## WHAT THIS TASK INVOLVES
What do the lines say from the start of the entries through the one containing "You are a GUI agent. The screenshot is 563×2576."? Repeat them exactly.

(Pixel coordinate grounding data)
══════

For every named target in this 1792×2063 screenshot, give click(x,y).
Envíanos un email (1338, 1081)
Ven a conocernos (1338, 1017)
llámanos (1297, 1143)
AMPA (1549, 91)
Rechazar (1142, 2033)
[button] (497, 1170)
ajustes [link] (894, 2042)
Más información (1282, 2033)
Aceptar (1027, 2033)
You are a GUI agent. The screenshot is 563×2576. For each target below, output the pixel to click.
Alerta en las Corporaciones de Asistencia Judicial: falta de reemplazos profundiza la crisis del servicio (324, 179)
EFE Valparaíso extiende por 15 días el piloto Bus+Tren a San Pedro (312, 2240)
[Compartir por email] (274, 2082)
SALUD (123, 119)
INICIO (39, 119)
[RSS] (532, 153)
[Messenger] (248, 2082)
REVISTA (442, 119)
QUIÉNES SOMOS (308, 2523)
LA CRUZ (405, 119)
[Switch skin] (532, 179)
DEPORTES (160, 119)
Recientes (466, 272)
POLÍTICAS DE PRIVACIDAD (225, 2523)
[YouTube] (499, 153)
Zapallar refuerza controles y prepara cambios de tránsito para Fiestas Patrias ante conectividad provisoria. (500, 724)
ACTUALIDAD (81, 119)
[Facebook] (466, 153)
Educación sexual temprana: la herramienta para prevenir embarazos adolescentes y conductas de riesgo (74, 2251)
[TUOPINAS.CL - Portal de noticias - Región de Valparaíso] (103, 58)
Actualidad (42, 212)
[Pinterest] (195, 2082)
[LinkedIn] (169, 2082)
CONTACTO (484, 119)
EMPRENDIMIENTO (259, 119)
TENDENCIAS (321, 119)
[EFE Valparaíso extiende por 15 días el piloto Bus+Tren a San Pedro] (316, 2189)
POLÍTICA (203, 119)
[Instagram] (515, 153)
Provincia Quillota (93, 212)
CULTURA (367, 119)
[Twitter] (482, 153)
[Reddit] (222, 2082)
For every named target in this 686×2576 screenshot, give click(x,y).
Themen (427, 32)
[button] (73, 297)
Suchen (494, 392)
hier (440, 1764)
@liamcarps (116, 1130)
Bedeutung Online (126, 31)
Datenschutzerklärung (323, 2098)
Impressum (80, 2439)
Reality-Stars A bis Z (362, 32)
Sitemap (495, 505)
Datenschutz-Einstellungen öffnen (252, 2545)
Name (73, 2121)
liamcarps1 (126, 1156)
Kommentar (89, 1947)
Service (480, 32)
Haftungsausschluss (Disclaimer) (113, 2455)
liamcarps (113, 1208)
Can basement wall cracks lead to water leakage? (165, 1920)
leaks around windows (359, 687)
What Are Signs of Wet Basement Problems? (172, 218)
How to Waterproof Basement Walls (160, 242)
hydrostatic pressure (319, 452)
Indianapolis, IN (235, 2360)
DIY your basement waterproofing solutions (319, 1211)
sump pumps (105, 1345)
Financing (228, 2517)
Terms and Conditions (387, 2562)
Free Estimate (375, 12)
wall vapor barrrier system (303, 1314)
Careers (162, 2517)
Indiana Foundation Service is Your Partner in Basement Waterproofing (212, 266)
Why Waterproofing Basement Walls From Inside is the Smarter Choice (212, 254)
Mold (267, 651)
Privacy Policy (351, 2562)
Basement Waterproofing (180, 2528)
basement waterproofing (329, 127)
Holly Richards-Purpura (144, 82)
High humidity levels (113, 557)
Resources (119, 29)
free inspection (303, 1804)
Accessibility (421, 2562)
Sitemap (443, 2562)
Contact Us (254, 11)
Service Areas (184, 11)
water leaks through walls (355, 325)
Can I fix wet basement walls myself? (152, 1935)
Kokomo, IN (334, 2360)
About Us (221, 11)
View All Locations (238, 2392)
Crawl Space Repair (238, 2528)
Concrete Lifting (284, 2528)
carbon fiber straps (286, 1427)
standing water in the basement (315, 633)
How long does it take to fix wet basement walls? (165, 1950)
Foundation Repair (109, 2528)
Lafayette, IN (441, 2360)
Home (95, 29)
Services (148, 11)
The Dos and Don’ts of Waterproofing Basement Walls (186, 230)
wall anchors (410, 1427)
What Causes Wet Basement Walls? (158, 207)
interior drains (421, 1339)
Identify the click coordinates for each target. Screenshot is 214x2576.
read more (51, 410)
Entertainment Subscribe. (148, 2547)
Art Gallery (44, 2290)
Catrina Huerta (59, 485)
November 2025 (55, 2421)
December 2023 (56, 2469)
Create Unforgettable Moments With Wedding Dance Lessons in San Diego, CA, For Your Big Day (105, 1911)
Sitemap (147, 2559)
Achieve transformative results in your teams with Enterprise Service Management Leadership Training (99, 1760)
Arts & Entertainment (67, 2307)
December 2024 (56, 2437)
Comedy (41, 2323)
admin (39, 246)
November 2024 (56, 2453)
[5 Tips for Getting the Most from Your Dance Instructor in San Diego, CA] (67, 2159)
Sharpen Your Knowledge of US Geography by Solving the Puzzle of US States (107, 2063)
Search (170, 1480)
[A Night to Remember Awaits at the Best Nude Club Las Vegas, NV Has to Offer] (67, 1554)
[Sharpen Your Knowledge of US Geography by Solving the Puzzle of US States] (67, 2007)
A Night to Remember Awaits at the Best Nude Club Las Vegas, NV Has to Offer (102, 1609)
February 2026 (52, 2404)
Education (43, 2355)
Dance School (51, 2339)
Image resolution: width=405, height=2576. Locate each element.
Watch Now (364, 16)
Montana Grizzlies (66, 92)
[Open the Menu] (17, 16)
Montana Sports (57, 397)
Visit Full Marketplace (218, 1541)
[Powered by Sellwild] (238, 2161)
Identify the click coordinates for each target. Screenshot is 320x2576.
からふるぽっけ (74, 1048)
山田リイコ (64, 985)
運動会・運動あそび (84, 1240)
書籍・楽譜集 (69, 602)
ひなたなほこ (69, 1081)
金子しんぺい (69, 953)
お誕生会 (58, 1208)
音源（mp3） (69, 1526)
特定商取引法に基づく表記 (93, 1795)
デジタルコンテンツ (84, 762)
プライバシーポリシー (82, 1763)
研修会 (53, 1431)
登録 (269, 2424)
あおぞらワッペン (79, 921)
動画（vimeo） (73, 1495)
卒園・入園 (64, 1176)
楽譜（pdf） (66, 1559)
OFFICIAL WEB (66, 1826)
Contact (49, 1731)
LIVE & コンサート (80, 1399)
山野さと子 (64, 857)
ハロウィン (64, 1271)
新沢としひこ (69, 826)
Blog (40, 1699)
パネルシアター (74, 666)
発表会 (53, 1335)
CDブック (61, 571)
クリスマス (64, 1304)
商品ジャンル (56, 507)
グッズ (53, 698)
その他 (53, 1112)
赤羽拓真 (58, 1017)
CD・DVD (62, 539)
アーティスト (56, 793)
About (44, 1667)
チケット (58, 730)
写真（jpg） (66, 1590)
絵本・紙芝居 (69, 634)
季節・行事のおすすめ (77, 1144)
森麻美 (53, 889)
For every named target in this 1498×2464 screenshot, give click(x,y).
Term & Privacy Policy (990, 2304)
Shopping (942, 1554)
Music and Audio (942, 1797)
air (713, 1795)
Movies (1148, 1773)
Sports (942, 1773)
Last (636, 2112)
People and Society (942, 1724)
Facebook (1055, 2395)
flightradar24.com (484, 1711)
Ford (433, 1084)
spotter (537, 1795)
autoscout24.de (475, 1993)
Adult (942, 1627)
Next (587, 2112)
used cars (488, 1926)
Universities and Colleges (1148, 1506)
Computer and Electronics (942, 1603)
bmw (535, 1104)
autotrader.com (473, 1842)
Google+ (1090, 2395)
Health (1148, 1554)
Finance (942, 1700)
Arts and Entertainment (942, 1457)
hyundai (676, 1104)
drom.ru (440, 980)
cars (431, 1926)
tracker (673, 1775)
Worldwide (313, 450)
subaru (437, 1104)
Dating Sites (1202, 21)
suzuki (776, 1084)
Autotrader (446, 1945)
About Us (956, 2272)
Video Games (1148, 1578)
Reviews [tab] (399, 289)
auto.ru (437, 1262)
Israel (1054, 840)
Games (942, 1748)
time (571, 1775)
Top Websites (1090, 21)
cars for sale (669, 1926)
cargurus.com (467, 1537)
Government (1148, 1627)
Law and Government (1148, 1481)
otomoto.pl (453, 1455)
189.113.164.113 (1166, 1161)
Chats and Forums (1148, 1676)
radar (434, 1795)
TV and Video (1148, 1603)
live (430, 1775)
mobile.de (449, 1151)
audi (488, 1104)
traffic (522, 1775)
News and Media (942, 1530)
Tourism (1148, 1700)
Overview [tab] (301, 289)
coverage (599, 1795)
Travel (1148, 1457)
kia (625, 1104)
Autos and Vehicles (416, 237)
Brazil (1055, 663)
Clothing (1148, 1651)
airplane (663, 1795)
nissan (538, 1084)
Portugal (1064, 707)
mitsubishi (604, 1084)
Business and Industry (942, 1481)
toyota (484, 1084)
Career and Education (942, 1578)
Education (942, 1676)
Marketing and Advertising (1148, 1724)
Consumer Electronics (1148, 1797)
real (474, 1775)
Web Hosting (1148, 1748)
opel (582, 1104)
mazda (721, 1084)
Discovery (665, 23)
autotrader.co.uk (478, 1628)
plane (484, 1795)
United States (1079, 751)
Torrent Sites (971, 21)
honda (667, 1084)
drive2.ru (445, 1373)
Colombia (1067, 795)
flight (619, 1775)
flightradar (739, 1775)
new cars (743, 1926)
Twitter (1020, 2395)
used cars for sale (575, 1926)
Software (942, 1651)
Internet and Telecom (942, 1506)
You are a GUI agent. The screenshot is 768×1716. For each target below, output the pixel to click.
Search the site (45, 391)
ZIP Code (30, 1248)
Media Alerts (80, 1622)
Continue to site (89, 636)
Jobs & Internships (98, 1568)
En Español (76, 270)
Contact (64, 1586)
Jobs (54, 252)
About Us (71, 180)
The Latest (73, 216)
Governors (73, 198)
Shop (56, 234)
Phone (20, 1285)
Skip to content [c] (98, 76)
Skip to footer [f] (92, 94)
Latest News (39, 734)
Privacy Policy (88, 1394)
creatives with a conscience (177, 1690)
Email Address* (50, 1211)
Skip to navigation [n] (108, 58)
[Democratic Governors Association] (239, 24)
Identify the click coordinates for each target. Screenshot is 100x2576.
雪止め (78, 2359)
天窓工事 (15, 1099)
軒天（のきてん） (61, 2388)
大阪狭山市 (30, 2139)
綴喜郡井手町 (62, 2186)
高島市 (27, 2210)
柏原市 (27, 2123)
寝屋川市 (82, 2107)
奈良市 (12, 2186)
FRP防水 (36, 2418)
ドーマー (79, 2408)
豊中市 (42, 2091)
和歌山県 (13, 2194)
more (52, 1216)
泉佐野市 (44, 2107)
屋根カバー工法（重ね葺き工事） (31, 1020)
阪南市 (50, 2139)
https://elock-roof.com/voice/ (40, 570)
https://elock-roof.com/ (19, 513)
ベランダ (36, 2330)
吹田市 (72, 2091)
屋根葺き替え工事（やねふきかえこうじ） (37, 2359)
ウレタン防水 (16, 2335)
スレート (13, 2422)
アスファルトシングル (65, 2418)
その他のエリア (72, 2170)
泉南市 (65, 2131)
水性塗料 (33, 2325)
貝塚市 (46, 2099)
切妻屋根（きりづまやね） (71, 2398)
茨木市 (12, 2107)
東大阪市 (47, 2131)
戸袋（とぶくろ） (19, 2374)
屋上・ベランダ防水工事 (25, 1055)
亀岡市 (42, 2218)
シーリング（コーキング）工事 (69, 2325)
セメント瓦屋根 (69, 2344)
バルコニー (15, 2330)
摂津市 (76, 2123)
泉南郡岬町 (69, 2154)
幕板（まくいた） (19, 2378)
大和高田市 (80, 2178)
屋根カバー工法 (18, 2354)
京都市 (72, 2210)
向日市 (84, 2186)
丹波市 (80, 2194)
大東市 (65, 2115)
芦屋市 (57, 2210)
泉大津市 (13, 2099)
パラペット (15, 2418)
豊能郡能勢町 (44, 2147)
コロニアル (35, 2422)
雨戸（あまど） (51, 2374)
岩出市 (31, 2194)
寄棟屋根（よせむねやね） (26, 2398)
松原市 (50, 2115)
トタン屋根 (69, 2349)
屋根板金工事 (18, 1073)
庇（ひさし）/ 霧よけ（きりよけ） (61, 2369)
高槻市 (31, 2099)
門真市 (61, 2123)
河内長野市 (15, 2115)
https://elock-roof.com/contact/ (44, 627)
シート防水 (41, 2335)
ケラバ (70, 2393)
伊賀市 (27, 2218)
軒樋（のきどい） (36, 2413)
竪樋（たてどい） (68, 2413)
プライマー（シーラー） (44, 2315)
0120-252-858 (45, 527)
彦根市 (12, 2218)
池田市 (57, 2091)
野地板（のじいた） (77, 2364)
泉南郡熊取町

══════

## YOUR RESPONSE
For every named target in this 1792×2063 screenshot, give click(x,y).
Envíanos un email (1338, 1081)
Ven a conocernos (1338, 1017)
llámanos (1297, 1143)
AMPA (1549, 91)
Rechazar (1142, 2033)
[button] (497, 1170)
ajustes [link] (894, 2042)
Más información (1282, 2033)
Aceptar (1027, 2033)
You are a GUI agent. The screenshot is 563×2576. For each target below, output the pixel to click.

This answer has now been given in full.